My twenty-year old daughter has a personality very much like I had at her age. She believes if she is super organized, and hyper vigilant about planning, everything in life will run smoothly. As a result, just like I did when I was younger, she falls apart when things don’t go as planned. Seeing so much of myself in her, and wanting to protect her from the stress, anxiety, and disappointment I experienced when things did not go as planned, I have been quick to step in and be her “fixer”.
Recently, I had an aha moment. Stepping in and fixing things for my daughter has deprived her of the opportunity to lean on, and know, her own strength. While I have been going through “fixer withdrawal” (yes, I have relapsed a time or two), I have enjoyed watching my daughter figure some “ish” out on her own. Of course she is not dancing with joy right now about this revelation that I have had, but I believe she will thank me in the future.

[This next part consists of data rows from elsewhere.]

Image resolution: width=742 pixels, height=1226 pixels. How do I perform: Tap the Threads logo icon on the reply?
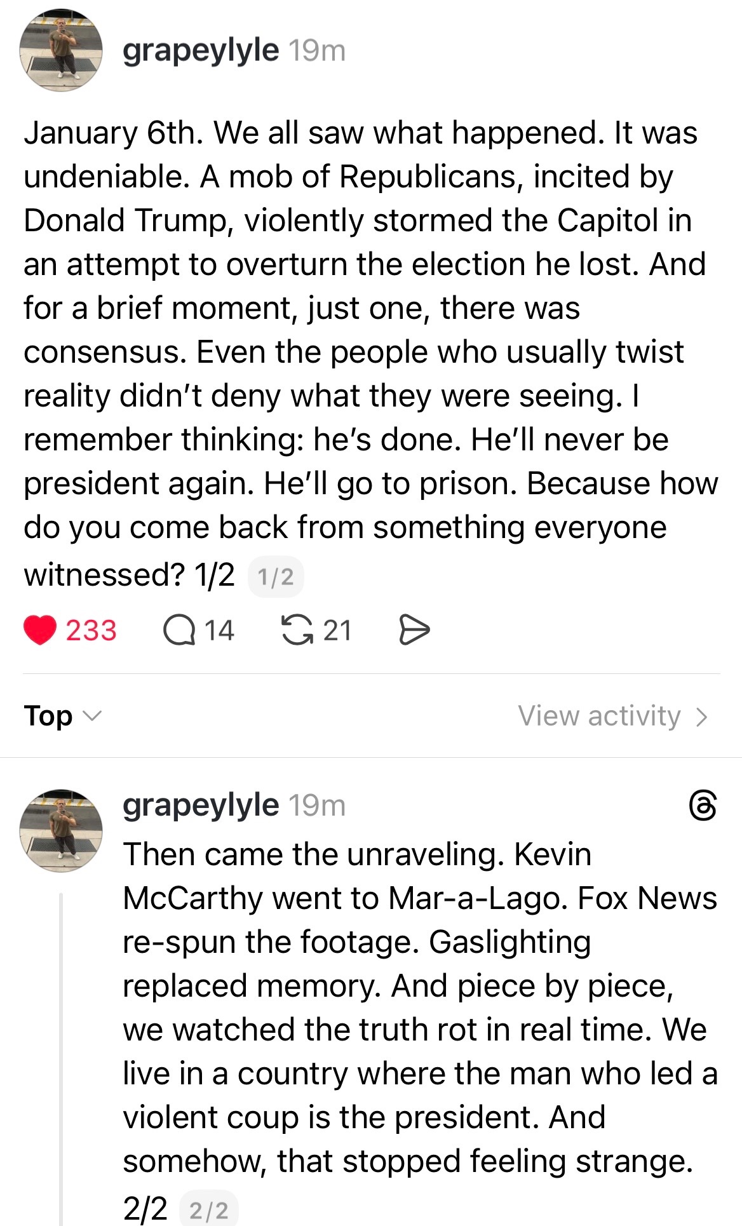(x=703, y=805)
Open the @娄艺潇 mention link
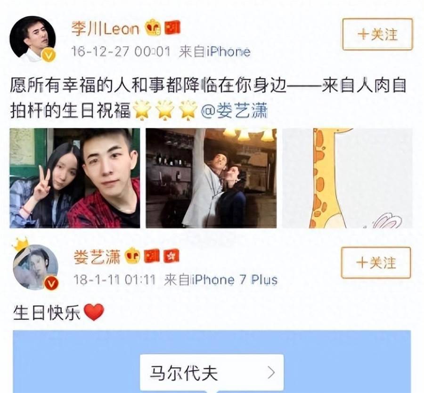The height and width of the screenshot is (393, 424). 235,111
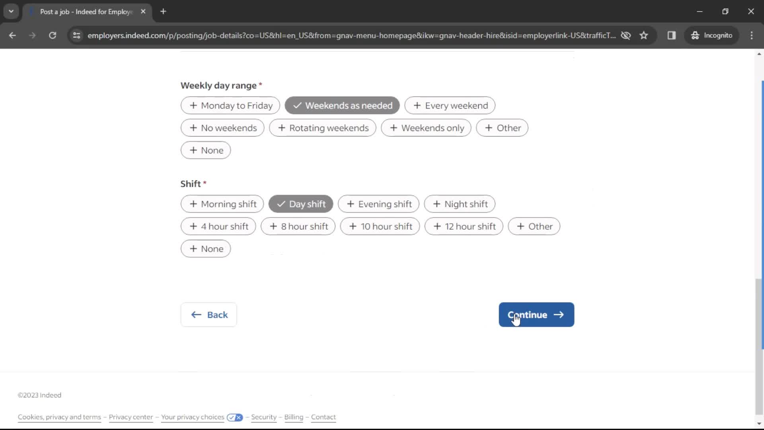Select '10 hour shift' option

pos(380,226)
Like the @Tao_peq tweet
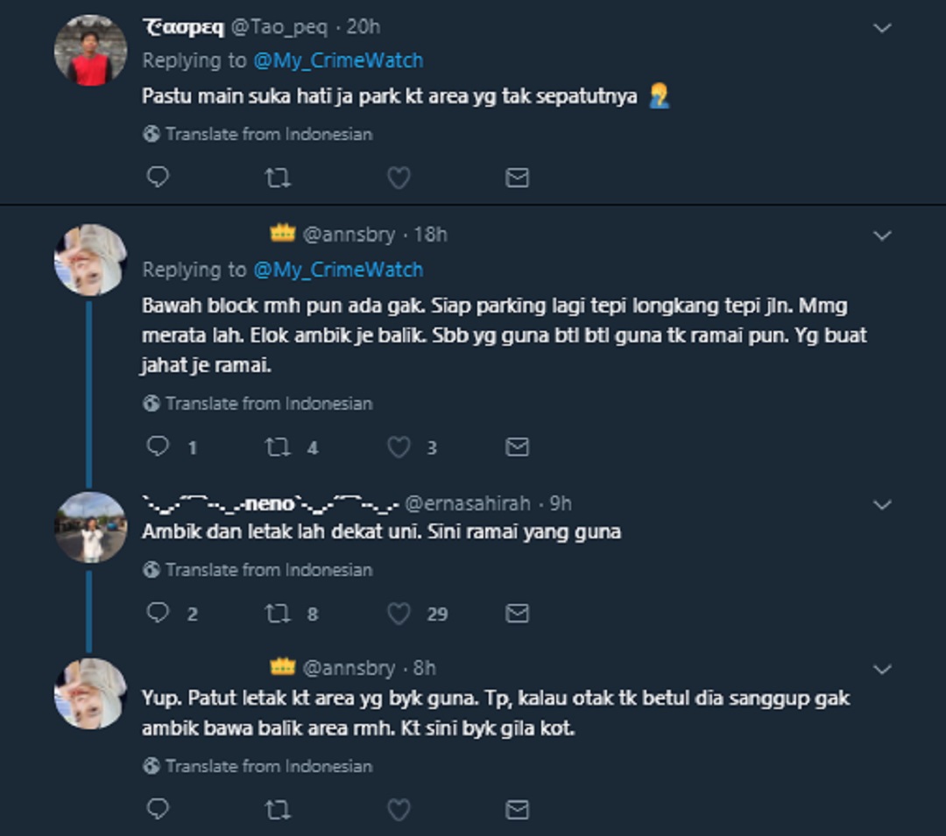The height and width of the screenshot is (836, 946). [x=399, y=178]
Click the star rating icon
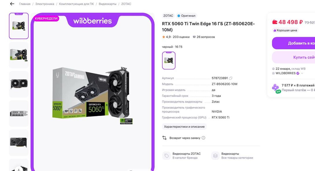Image resolution: width=315 pixels, height=171 pixels. tap(164, 37)
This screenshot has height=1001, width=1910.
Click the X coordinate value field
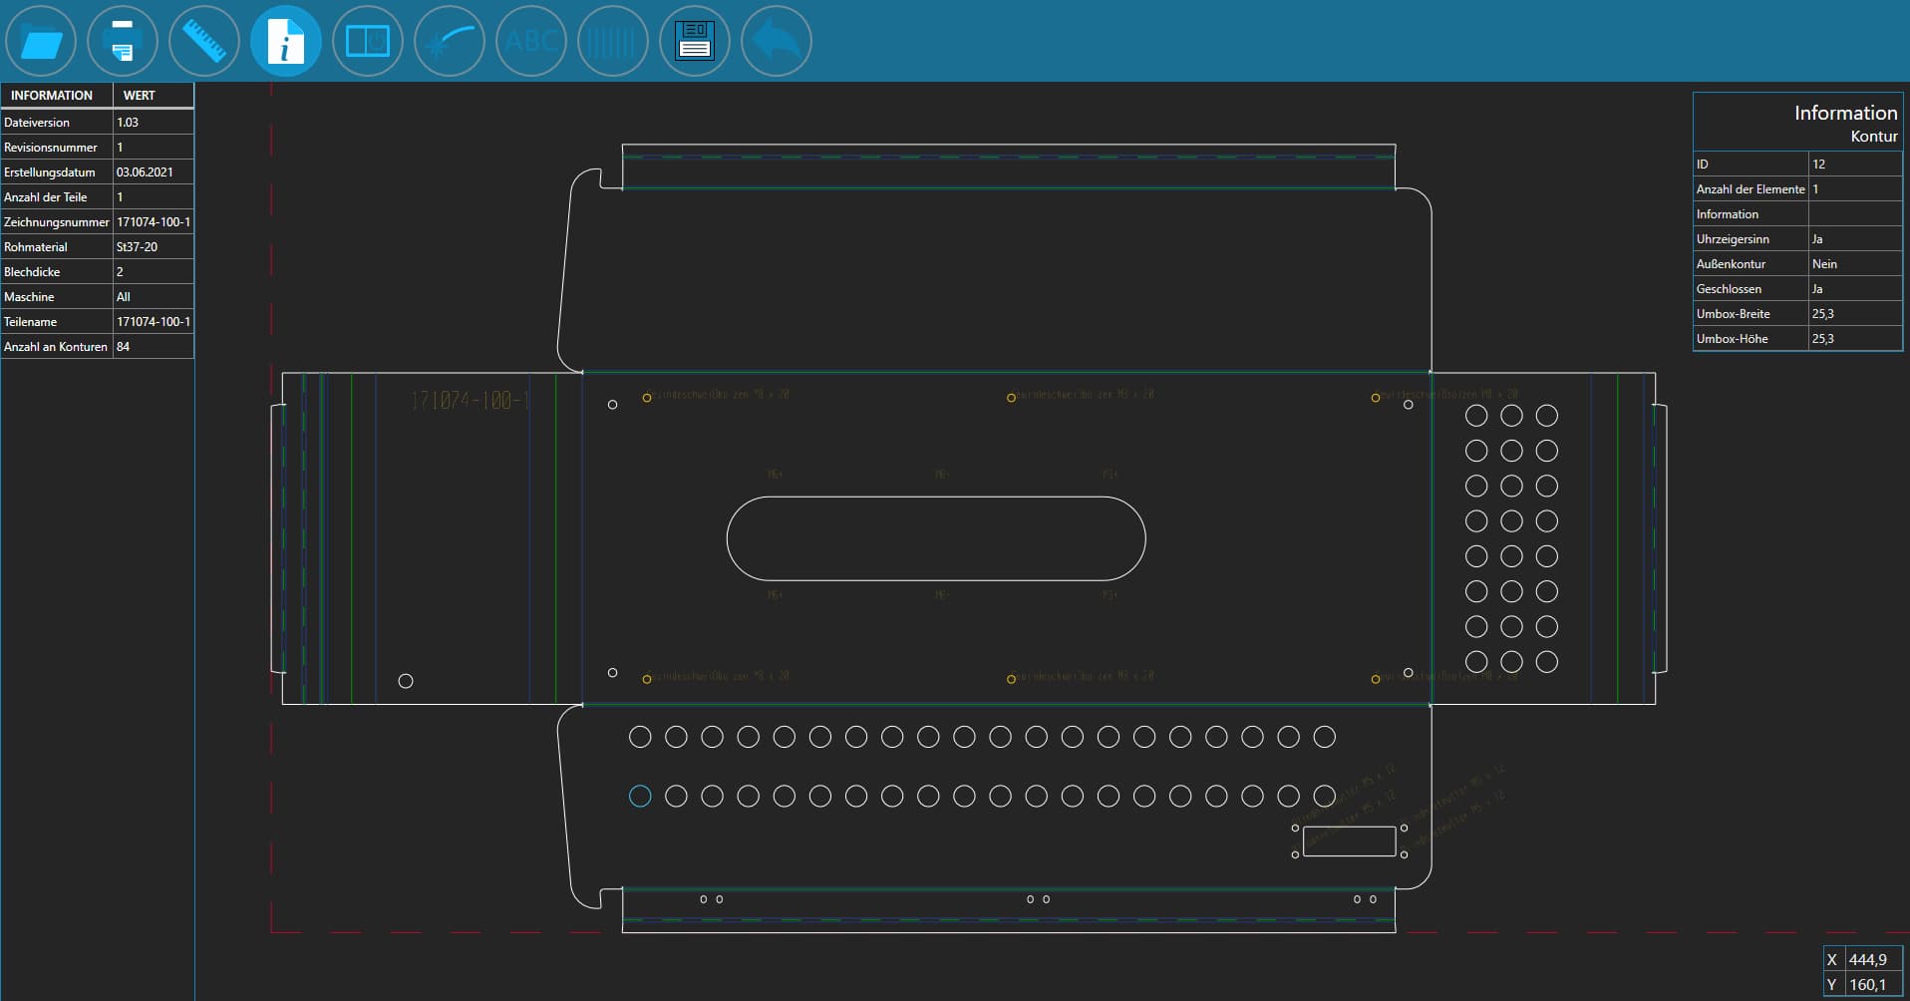pos(1867,959)
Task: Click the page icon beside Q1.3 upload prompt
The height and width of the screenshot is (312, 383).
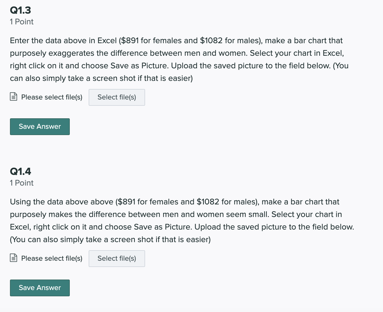Action: point(13,97)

I am thankful to have the gift of being driven. While my drive, quite frankly, drives some people crazy; without it, I would not be able to push myself on a daily basis to seek “Black Excellence”. The gift of being driven has allowed me to believe I can do anything I put my mind to through “hard work and dedication”. The gift of being driven makes me wake up every day wondering how I will contribute to the world in a positive way. The gift of being driven makes me work hard as an expression of gratitude for those that came before me and paved a path that allows me to be excellent.
Of course, being driven and willing to take chances doesn’t mean that I don’t experience failure. In fact, I fail, or lose, quite a bit. Fortunately, I have been blessed with the gift of resilience. Resilience allows me to pick myself up after the failures, brush myself off, and keep striving for excellence. Resilience allows me to, in the words of Chance the Rapper, turn all my L’s into Lessons.
Finally, I am blessed to have the gift of intelligence. I was quite frankly, shocked to hear myself saying thank you for the gift of intelligence.
A couple of days ago I was talking to someone dear to me. I explained how I have gone through life quite a bit “dumbing down”. “Dumbing down” is a habit that I developed after being told on a number of occasions that I am too intense or too serious. “Dumbing down” is a habit that I developed in an effort to “fit in”.
As part of my journey to self-love, I went through a stage where I was embarrassed about my decision to “dumb down”. I questioned why I felt I had to alter myself in order to put others at ease. The more I grew, the more I realized, I didn’t. Intelligence is not a curse and it is not my responsibility to put others at ease with who I am. Rather than “dumb down” I am learning to embrace that I am not everyone’s “cup of tea” and that’s okay.
Intelligence is necessary in my quest for “Black Excellence”, and a gift that I finally appreciate.
Have you all considered what you are truly thankful for? If so, please share. I love reading your comments.